A rack of silvery lighters sits on the counter. When the stoner clerk cracks open a fresh roll of pennies for the register, I grab one and stuff it into my pocket. He catches me, smiles, sends me off with a wink.
Then I’m back in the car, marking my time by the way the sunlight slants across the flat ribbon of asphalt. The scenery streaking past the window is rural and stark. The houses have stripped siding and leaning porches. Miles of fields fly by, their cornstalks reduced to stubs. Exit signs point to small towns with misleadingly exotic names. Paris. Brazil. Peru.

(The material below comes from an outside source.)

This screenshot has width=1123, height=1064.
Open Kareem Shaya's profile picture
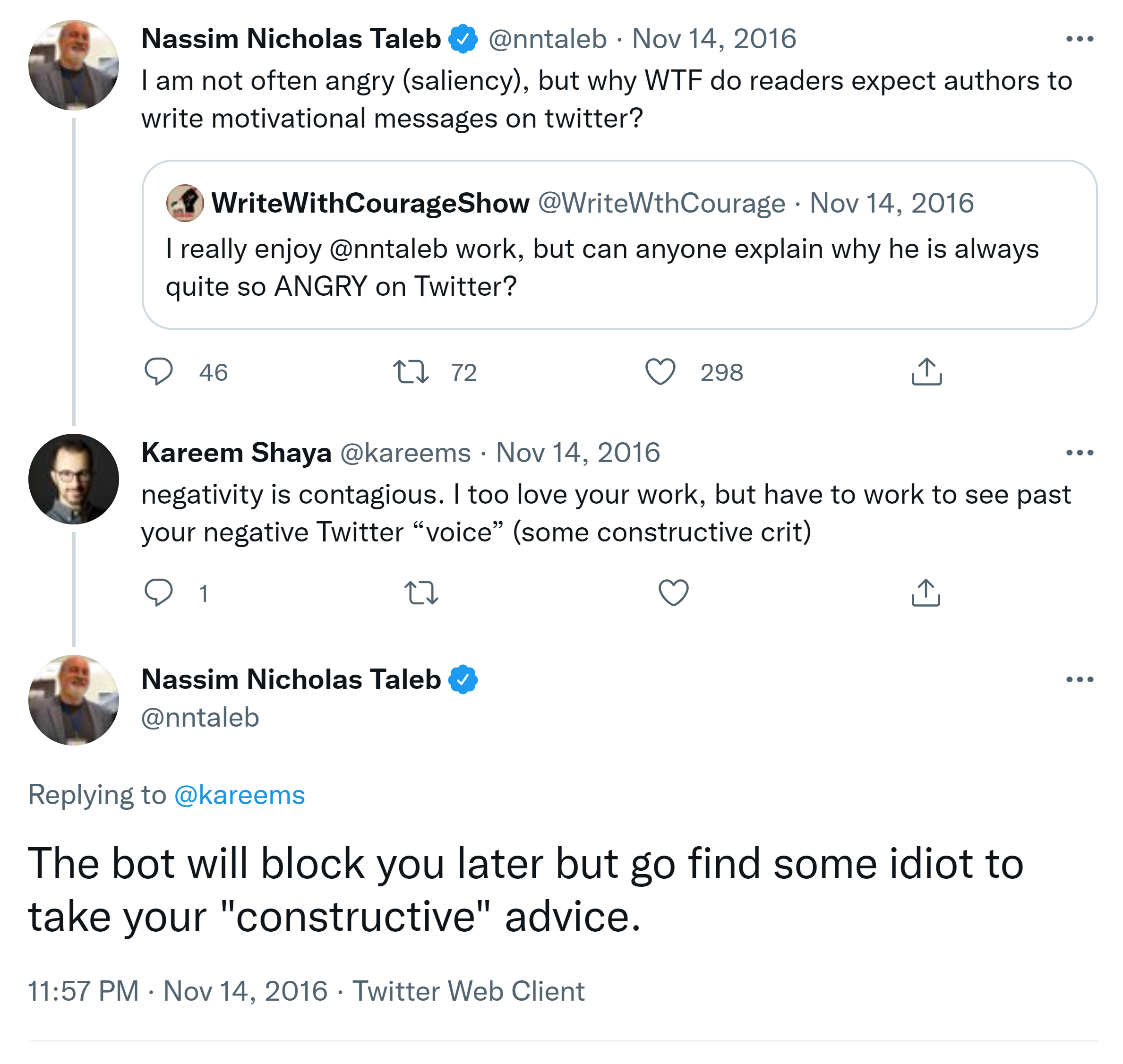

By the time the sun has become an unblinking yellow eye directly overhead, I’m steering through Muncie, searching for the address Lisa gave me in case I ever wanted to write.
I find her house on a quiet side street full of ranch homes andsycamore trees. Lisa’s is noticeably nicer than the others, with fresh paint on the shutters and pristine patio furniture on the front porch. A circular flower bed sits in the middle of the well-trimmed lawn, a fiberglass birdbath rising from its center like a giant mushroom.
A station wagon with a PBA sticker slapped to its back bumper sits in the driveway. Definitely not Lisa’s car.
After parking on the street, I check myself in the rearview mirror, making sure I look somber and curious, not deranged and stalkerish. At the hotel, I had taken great care in picking an outfit that walked the fine line between casual and mourning. Dark jeans, deep-purple blouse, black flats.
I head to the front door using the flagstone walkway that cuts through the yard. When I ring the doorbell, I hear it echo back at me from deep inside the house.
The woman who answers the door is dressed in a monochrome outfit of tan slacks and beige polo shirt. Tall and angular, she might have resembled Katharine Hepburn in her younger years. Now, though, webs of wrinkles surround her hazel eyes. She brings to mind an Okie in a Walker Evans photo—thin, hard, and bone-tired.